From my experiences with biodynamic agriculture, as I now enter into my fourth year of being on biodynamic farms and gardens, I have to say I find this a difficult question to answer because it’s an answer that has many levels to it. How does society decide whether something really works or not? How long do we need in order to prove that something works or not? How many studies need to be undertaken to prove if something works or not? For me, the proof of the biodynamic method is in the feeling of a biodynamic farm. It’s about visiting a farm for the first time and experiencing the farm organism. I can see the farm as a living being, as an individuality. I can taste the produce. I can see the insects. I can hear the birds. I can see the growers and the farmers working with the land, and I can see how the biodynamic farm provides a therapeutic setting for education.
If you asked me, “Can we feed 8 billion people with biodynamics?” then I would find this a more difficult question to answer. As a society, we have become reliant on nitrogen fertilizers. These fertilizers have dramatically increased the population of the planet. They have allowed farmers to grow huge quantities of food cheaply and efficiently. I don’t think this is something that even as a biodynamic practitioner we can criticize without restraint, as it’s likely we wouldn’t be here if it wasn’t for the synthesis of nitrogen. But there is a problem with nutrition, and there is a problem with the environment. That’s clear to see, and biodynamics has a role and, I believe, has earned its seat at the table to discuss how we move forward, as it’s clear that the status quo isn’t working. The nitrates that we put into the soil create plants that are less nutrient-dense and lacking the nutrition that we really need. Biodynamics has been proven on a small scale, but it is very labor-intensive, and today 98% of people don’t work on the land.
We have created a society where most elements of our lives are abstracted. One hundred years ago, most people had a connection to the land. From my experiences working in the garden, I’ve seen how it has influenced my well-being. It regulates my mood, gives me a sense of meaning, and allows me to participate in the rhythm of nature, which is often obscured or novelized in the world. I want to be a participant in nature, not an onlooker. So, I think as the majority of society lacks interest in the land, they also lack interest in where their food comes from, content with what they can get from the supermarket.
In my utopian vision, I see a world that is a patchwork of biodynamic farms, where most people are engaged with the land and are recreating and harmonizing with nature to create a new Eden. The real definition of wealth that I see is the garden of leisure and an abundance of fruits. All other forms of wealth that don’t reach the garden appear false to me, for the garden to me symbolizes the peak of culture, while technology symbolizes the march of civilization, which has departed from its culture. If everybody took up the spade and worked together, the world would transform, but that’s not going to happen, and I don’t think it’s part of the journey. Biodynamics represents something that is still ahead of its time, even though it predates organic agriculture. It’s regarded by onlookers as a regression, as a move back to the Middle Ages, as a rejection of technology, which at first seems like a fair judgment. But biodynamics is working onwards with ideas that are profound and answers questions that are key for our time: how we live together and how we work with nature. It’s about providing nutrition without compromising our connection with the natural world and the cosmos.
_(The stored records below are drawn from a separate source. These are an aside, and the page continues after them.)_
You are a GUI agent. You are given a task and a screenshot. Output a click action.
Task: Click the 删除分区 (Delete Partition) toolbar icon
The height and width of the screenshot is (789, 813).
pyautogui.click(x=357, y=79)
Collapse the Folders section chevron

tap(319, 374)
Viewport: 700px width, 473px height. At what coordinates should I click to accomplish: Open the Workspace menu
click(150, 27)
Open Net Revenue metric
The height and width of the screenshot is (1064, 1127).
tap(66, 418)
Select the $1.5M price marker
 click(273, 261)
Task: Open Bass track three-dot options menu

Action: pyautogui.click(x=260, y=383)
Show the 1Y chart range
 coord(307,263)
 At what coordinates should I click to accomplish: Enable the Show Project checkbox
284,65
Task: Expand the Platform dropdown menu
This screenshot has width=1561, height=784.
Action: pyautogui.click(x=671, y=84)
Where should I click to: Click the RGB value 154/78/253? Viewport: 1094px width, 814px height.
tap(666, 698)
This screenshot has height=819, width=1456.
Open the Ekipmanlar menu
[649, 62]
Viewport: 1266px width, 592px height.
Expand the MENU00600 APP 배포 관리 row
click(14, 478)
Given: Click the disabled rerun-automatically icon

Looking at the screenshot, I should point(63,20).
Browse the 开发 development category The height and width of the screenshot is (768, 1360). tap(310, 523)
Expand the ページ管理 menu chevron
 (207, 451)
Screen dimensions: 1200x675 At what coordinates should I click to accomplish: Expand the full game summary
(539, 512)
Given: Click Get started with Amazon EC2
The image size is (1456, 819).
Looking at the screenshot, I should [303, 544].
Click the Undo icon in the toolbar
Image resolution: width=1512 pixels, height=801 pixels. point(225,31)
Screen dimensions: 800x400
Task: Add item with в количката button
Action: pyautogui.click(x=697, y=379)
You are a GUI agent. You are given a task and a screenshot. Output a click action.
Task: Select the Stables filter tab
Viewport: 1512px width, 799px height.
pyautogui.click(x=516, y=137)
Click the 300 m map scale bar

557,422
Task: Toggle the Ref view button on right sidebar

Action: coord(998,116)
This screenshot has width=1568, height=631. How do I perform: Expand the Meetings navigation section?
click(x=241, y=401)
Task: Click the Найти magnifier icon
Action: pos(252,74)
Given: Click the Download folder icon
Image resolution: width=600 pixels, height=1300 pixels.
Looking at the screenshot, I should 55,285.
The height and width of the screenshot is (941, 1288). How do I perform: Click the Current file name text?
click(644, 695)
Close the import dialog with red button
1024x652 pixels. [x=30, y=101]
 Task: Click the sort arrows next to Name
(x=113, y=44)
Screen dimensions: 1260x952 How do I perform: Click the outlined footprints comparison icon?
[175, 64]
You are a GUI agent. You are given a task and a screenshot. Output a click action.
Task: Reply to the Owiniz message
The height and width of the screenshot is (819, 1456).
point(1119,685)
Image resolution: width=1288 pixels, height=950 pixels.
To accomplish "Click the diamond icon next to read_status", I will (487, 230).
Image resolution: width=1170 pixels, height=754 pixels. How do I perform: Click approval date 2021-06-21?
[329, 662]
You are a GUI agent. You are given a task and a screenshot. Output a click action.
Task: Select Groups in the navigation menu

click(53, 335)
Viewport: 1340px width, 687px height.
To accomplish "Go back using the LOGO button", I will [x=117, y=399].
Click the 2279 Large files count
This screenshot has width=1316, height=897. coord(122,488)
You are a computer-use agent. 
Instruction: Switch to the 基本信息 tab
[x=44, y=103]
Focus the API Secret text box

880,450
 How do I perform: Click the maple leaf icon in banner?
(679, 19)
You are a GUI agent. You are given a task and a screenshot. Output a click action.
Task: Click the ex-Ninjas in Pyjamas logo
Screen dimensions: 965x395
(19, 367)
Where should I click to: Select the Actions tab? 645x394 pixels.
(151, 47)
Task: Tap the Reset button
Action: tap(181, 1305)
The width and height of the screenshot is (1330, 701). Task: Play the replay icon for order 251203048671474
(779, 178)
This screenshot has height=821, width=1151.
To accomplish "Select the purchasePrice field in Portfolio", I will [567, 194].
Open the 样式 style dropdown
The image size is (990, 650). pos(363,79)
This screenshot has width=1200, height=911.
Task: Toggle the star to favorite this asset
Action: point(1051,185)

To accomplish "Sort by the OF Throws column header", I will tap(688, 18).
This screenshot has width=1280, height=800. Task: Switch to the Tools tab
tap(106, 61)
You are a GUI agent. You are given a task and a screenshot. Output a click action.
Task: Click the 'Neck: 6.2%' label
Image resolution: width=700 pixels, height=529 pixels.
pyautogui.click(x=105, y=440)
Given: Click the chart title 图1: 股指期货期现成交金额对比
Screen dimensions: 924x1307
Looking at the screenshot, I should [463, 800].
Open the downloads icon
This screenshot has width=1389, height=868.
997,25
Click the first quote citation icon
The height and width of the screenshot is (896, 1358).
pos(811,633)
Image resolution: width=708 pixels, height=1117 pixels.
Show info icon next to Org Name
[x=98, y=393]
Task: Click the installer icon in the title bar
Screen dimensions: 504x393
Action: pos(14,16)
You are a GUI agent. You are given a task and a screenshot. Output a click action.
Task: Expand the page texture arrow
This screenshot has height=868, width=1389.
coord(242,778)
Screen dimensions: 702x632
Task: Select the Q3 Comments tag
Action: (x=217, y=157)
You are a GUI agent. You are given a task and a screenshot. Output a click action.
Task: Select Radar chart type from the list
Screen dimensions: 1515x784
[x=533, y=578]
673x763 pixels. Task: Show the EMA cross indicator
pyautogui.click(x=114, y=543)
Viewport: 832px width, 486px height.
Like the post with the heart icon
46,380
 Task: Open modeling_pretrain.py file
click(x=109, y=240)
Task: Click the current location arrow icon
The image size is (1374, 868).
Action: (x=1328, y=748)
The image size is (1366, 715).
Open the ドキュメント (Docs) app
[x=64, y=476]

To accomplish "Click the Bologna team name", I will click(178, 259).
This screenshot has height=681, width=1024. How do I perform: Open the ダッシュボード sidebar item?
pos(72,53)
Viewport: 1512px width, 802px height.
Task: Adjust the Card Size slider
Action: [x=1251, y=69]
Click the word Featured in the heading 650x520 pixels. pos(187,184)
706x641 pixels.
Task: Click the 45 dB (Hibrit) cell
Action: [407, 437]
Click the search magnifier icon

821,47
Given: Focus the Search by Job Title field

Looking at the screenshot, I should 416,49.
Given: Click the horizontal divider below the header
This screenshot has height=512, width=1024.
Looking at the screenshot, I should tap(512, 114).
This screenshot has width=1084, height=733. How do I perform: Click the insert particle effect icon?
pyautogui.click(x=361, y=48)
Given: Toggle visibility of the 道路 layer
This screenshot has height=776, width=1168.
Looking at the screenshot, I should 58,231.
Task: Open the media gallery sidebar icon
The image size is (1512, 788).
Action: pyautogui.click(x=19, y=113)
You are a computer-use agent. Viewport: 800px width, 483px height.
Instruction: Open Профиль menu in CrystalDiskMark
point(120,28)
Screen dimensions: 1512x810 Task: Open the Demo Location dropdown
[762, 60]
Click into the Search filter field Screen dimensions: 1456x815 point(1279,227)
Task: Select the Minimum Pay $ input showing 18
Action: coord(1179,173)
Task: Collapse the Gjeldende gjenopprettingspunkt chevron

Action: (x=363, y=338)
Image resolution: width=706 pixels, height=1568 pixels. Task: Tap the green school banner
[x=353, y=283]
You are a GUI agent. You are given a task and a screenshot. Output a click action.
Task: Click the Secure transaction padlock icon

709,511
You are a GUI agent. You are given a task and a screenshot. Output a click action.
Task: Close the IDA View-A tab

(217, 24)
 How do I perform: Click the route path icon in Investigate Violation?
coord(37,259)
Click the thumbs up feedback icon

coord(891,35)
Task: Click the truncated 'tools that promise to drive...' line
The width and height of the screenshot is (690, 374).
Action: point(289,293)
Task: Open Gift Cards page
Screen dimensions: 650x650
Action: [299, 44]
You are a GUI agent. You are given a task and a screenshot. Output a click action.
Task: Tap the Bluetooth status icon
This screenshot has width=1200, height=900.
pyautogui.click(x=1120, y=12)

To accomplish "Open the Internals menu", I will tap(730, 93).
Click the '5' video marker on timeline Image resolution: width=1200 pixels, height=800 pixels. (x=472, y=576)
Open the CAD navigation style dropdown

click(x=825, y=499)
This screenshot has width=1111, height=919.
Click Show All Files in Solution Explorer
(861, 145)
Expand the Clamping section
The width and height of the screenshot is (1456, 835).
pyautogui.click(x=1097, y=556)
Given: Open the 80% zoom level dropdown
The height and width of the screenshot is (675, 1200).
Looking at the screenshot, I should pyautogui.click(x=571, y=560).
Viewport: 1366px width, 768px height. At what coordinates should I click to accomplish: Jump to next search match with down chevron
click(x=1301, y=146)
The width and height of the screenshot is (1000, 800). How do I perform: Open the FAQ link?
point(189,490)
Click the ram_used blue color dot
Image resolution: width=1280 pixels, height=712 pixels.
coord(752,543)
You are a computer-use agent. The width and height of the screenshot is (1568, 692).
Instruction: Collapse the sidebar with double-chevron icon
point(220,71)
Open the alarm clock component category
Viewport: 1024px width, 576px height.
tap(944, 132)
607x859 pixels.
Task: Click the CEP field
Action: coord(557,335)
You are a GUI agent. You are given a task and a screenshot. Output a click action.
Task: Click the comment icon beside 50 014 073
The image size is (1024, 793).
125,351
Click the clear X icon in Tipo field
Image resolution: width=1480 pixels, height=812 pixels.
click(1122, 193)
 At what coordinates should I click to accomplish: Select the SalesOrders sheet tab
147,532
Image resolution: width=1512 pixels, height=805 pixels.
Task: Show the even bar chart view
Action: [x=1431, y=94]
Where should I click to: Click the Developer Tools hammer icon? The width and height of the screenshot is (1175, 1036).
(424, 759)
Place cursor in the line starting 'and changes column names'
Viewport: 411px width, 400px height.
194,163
It’s about living in the world with beauty, and it’s about finding solace on a biodynamic farm in this age of technology and screens. Maybe the biodynamic farm is a reminder of what is real in an age when it’s harder to know what’s real. A farm with soil, plants, animals, active farmers, compost piles, boundaries, and an abundance of life—that is what’s real and that’s a reminder to us all.
So I can say qualitatively that biodynamics does work. I know it works, and I’ve seen it work. I don’t think the world is ready for it. I hope that changes. Many of the questions the world is shouting out to me, I think, can be answered through biodynamics.